100 Tahun Purbakala dan kelestarian Candi Borobudur

Kamis, 20 Juni 2013 - 02:34 WIB
100 Tahun Purbakala dan kelestarian Candi Borobudur
100 Tahun Purbakala dan kelestarian Candi Borobudur
A A A
Sindonews.com - Balai Konservasi Peninggalan Borobudur (BKPB) akan bersinergi dengan masyarakat di sekitar Candi Borobudur yang memiliki potensi keterampilan dan kesenian. Upaya tersebut dilakukan untuk meningkatkan kesejahteraan masyarakat.

Kepala BKPB, Marsis Sutopo mengatakan, sudah saatnya keberadaan Candi Borobudur memberikan kontribusi bagi masyarakat setempat. Ke depan, pihaknya akan mendistribusikan wisatawan selain candi, juga berkunjung untuk melihat potensi masyarakat secara langsung.

"Supaya wisatawan tidak hanya melihat candi, tapi juga bisaa mendapatkan sesuatu yang lain. Misalnya batik, keterampilan, dan kesenian yang berada di wilayah Borobudur," ujar Marsis Sutopo dalam peringatan 100 tahun Purbakala di Balai Konservasi Borobudur, Rabu (19/5/2013).

Untuk itu, lanjut dia, pihak terkait harus mulai mengembangkan dan memperhatikan keberadaan potensi-potensi masyarakat.

"Kesenian nantinya akan siap tampil kapan saja untuk memberikan suguhan bagi wisatawan yang datang, misalnya seperti itu," lanjutnya.

Menurutnya, kondisi tersebut selain mampu mensejahterakan masyarakat, juga menjaga kelestarian Borobudur. "Bersinergi antara masyarakat dengan candi," tuturnya.

Selain itu, Marsis juga meminta kepada masyarakat maupun pengunjung candi untuk ikut serta melestarikan peninggalan Dinasti Syailendra tersebut.

"Pelestarian Candi Borobudur dan candi-candi lain termasuk juga situs-situs sejarah lainnya, bukan saja tanggung jawab pemerintah saja, melainkan juga masyarakat pada umumnya. Misalnya kaitannya dengan perawatan candi, wisatawan selalu kita imbau untuk memiliki kesadaran agar tidak membuang sampah sembarangan, memanjat dinding candi. Kesadaran ini harus tertanam pada pengunjung dan juga peran semua lapisan masyarakat,” jelasnya.

Pihaknya pun mengatakan telah berperan untuk memberikan pendidikan kepada anak-anak terkait pelestarian candi Borobudur dengan diresmikan Studio Sejarah Restorasi Candi Borobudur. Studio tersebut, dibuka untuk umum dan anak-anak sekolah cukup dengan kapasitas 20-25 orang.

“Ini bentuk perhatian kita pada kesenian dan pendidikan pelestarian cagar budaya,” ujarnya.

Sementara, dalam peringatan satu abad Purbakala yang jatuh pada 14 Juni 2013 kemarin itu, dimeriahkan pentas kesenian rakyat, pameran hasil kerajinan rakyat dari sekitar Borobudur dan seminar Purbakala yang diikuti perwakilan perguruan tinggi dan Dinas Pendidikan, Pemuda dan Olah Raga se Jateng serta aktifis LSM peduli Candi Borobudur.

Yang Perlu Dilakukan:
**a.** Ketik ulang bagian artikel tentang Candi Borobudur di atas dari "Selain itu, Marsis" hingga "kapasitas 20-25 orang.", termasuk kedua batas tersebut, tanpa mengubah apa pun.
**b.** Tuliskan kelanjutan artikel tentang Candi Borobudur di atas, dimulai tepat setelah kalimat terakhirnya.
Materi di bawah ini terpisah dari artikel tentang Candi Borobudur.

Data yang Diberikan:
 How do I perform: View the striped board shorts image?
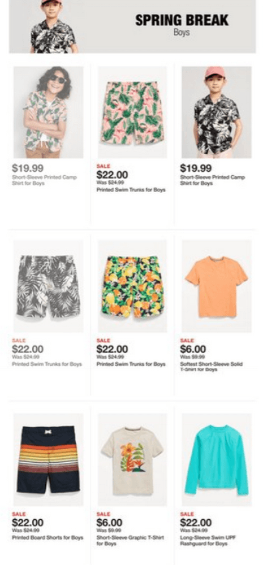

Hasil:
**a.**
Selain itu, Marsis juga meminta kepada masyarakat maupun pengunjung candi untuk ikut serta melestarikan peninggalan Dinasti Syailendra tersebut.

"Pelestarian Candi Borobudur dan candi-candi lain termasuk juga situs-situs sejarah lainnya, bukan saja tanggung jawab pemerintah saja, melainkan juga masyarakat pada umumnya. Misalnya kaitannya dengan perawatan candi, wisatawan selalu kita imbau untuk memiliki kesadaran agar tidak membuang sampah sembarangan, memanjat dinding candi. Kesadaran ini harus tertanam pada pengunjung dan juga peran semua lapisan masyarakat,” jelasnya.

Pihaknya pun mengatakan telah berperan untuk memberikan pendidikan kepada anak-anak terkait pelestarian candi Borobudur dengan diresmikan Studio Sejarah Restorasi Candi Borobudur. Studio tersebut, dibuka untuk umum dan anak-anak sekolah cukup dengan kapasitas 20-25 orang.

**b.**
Dosen Arkeologi UNY, Suminto A Sayuti, Pelestarian cagar budaya perlu ditanamkan pada generasi muda sejak dini. Salah satu caranya adalah dengan mendekatkan anak-anak pada benda cagar budaya dan lingkungannya.

"Salah satu upaya strategis mewariskan cagar budaya pada generasi muda adalah melalui pendidikan dan pembudayaan. Hal itu supaya mengerti budaya, anak-anak didik harus didekatkan pada lingkungan. Anak-anak perlu diajak ke situs-situs. Soalnya kalau tidak diajarkan sejak sekarang, suatu saat kita akan belajar gamelan di Jepang atau di Amerika,” jelasnya yang juga sebagai narasumber Seminar Satu Abad Purbakala Indonesia.

Menurutnya, pendidikan tidak hanya sekedar mengisi kognisi anak-anak. “Tapi dengan knowing, doing, being (Mengetahui, melakukan dan ambil bagian). Pembudayaan juga sangat penting,” katanya.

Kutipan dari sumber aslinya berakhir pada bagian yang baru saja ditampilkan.